[Saved data entries]
━━━━
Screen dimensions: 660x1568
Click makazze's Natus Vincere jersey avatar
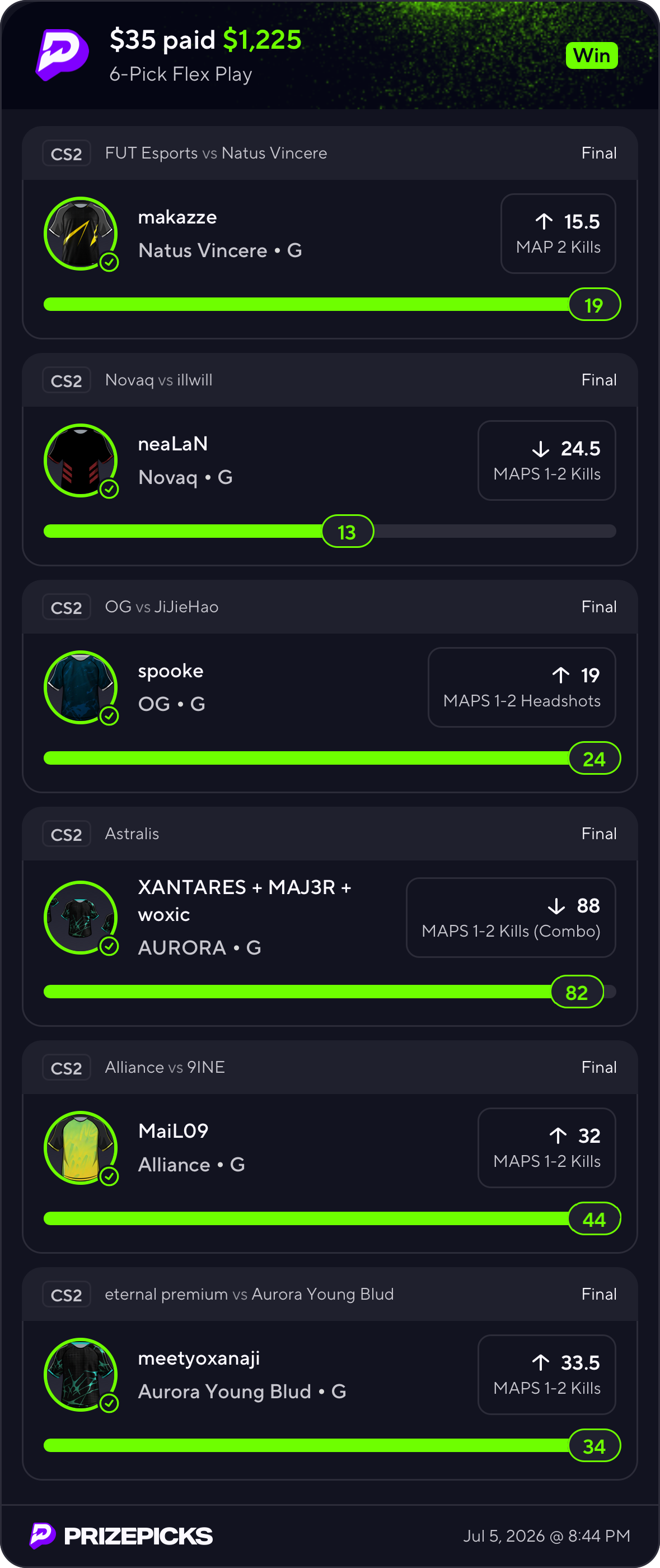pyautogui.click(x=80, y=233)
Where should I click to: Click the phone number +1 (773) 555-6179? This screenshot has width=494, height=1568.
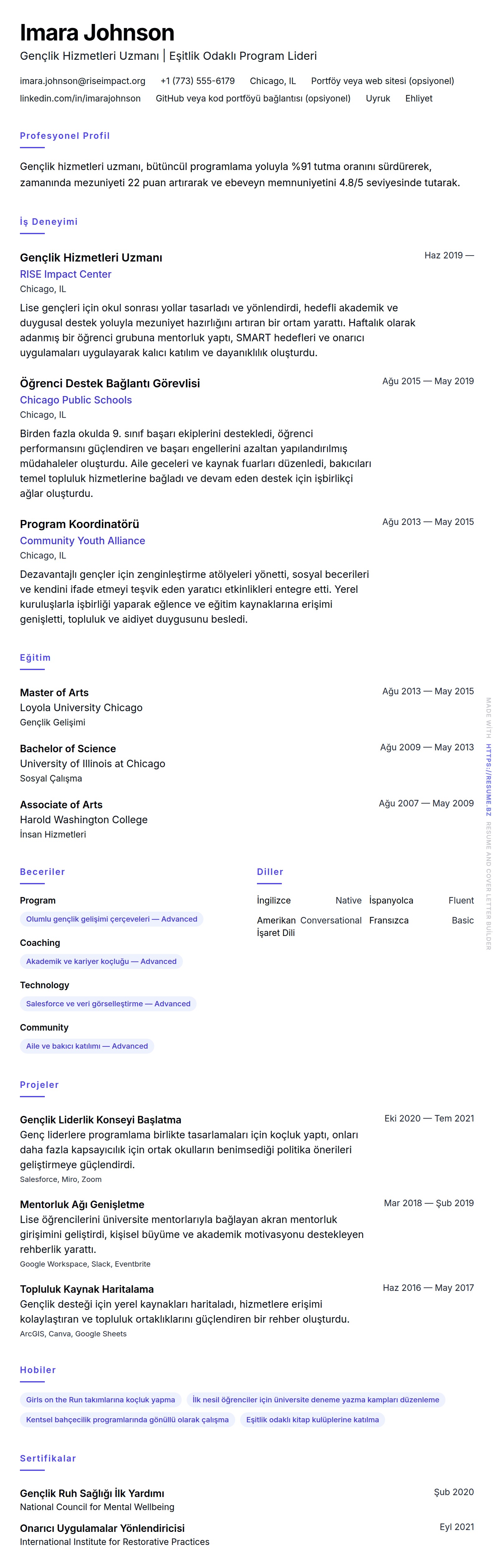(197, 81)
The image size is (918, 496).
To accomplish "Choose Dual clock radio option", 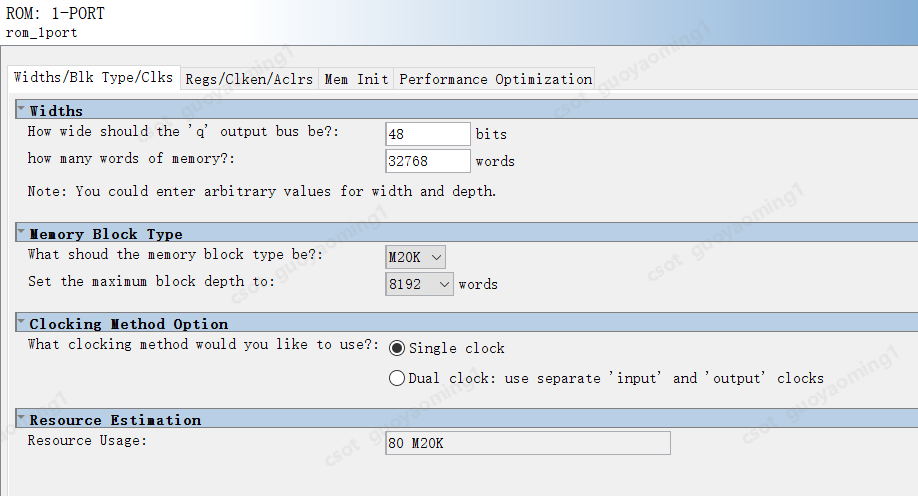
━━━━
> Your objective
What is needed is an exact copy of the data, without any pictures.

> Solution below
Screen dimensions: 660x1568
Click makazze's Natus Vincere jersey avatar
pyautogui.click(x=80, y=233)
Where should I click to: Click the phone number +1 (773) 555-6179? This screenshot has width=494, height=1568.
(197, 81)
The image size is (918, 496).
To accomplish "Choose Dual clock radio option", 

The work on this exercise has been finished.